All of those things work together to pull people away from God.

“I’m not talking about salvation. I’m talking about intimacy with God, you feeling close to Him, you growing spiritually under Him,” he said. “They do not want that.”

“And they’re going to appeal to your flesh with the world to pull you out of right relationship with God,” he added.

Bure shared that she was reading a script when she saw the writer included dialogue that said, “follow your heart.”

She contacted him and asked him if he would change the message, because the heart isn’t what we should follow; the truth and what’s right are.

“Then I saw him a couple of days later and he goes, ‘You know, I looked that up on Google because I’ve never heard that follow your heart is a bad thing…and so we got into this conversation and he said, ‘But is your is your heart always bad? Like is it always leading you to bad things? Should I never trust my heart?’”

Bure told him that he needs to know what right and wrong is, because the heart will often deceive you.

Related: THE WINGFEATHER SAGA Creator Says ‘Follow Your Heart’ Is the Wrong Message for Children

Pokluda explained, “The Holy Spirit says, ‘Hey, it now just, hey, just follow me. I’ll drive in front of you. You just follow me.’”

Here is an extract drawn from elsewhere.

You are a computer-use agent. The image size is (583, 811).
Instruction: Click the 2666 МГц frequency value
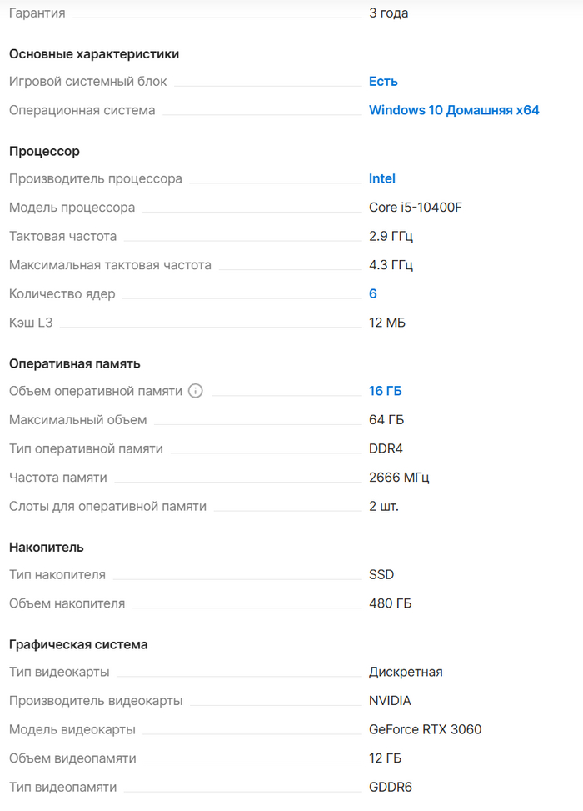coord(399,478)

“This is what Jesus does. This is what it means to have the Holy Spirit,” Pokluda continued. “…We have this kind of moral code and the scripture, the Holy Spirit rather, as we walk with an understanding of God’s word, as we’re not seeking to sin, the spirit is guiding us.”

Bure has said previously that she doesn’t promote the “follow your heart” message.

She said in a podcast last year, “One of [the lines] that’s always been a really big theme in Christmas movies is to follow your heart — [it’s also] in a lot of rom-coms. But the Bible says that the heart is wicked and deceitful above all things. That’s Jeremiah 17:9. So we’re actually not to follow our heart, but to follow the wisdom that God gives us.”

Pastor Carey Huffman calls the “follow your heart” message “Disney theology” or a “Hallmark worldview.”

He says, “Psalm 37:4 says, ‘Take delight in the Lord and He will give you the desires of your heart.’ Notice it doesn’t say that He’ll give you whatever your heart desires. Instead, when you surrender control your life to the One who created it, and He becomes your greatest passion, He’ll literally give you new desires.”

“He’ll then fulfill those desires (the ones He gave you) when you take delight in him,” he explained.

It’s important to follow truth and always remember that what God wants for us is better than what we want.

Read Next: Candace Cameron Bure And Heather MacFadyen Share The Importance Of Developing A ‘God-Listening Heart’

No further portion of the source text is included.